- _WHAT YOU SHOULD DO_
Return the lines word for word, starting at the line that contains "Task: Open the Recuva.com link in header" and ending after the line that contains "Looking at the". Omit the pictures from your answer.

- _LISTED ENTRIES_

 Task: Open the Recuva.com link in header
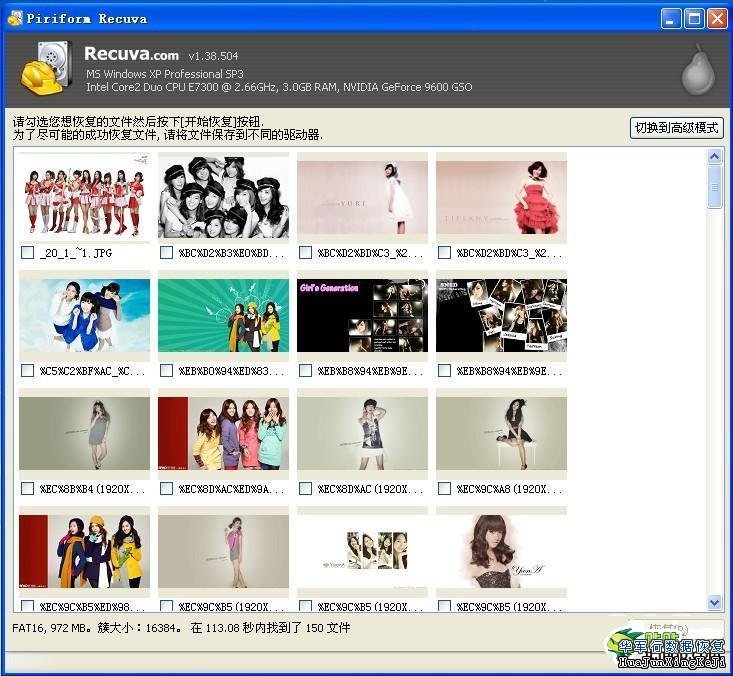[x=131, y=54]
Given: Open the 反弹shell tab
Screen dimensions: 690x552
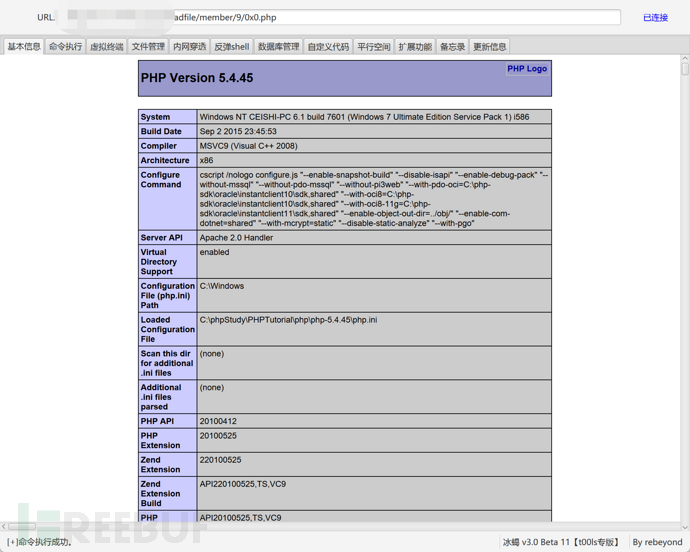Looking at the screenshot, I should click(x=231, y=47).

---

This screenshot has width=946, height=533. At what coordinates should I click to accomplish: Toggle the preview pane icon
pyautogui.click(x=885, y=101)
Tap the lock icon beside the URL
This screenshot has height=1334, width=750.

- _THE REPLY_
 Task: Open the Recuva.com link in header
[x=131, y=54]
Given: Open the 反弹shell tab
Screen dimensions: 690x552
Looking at the screenshot, I should click(x=231, y=47).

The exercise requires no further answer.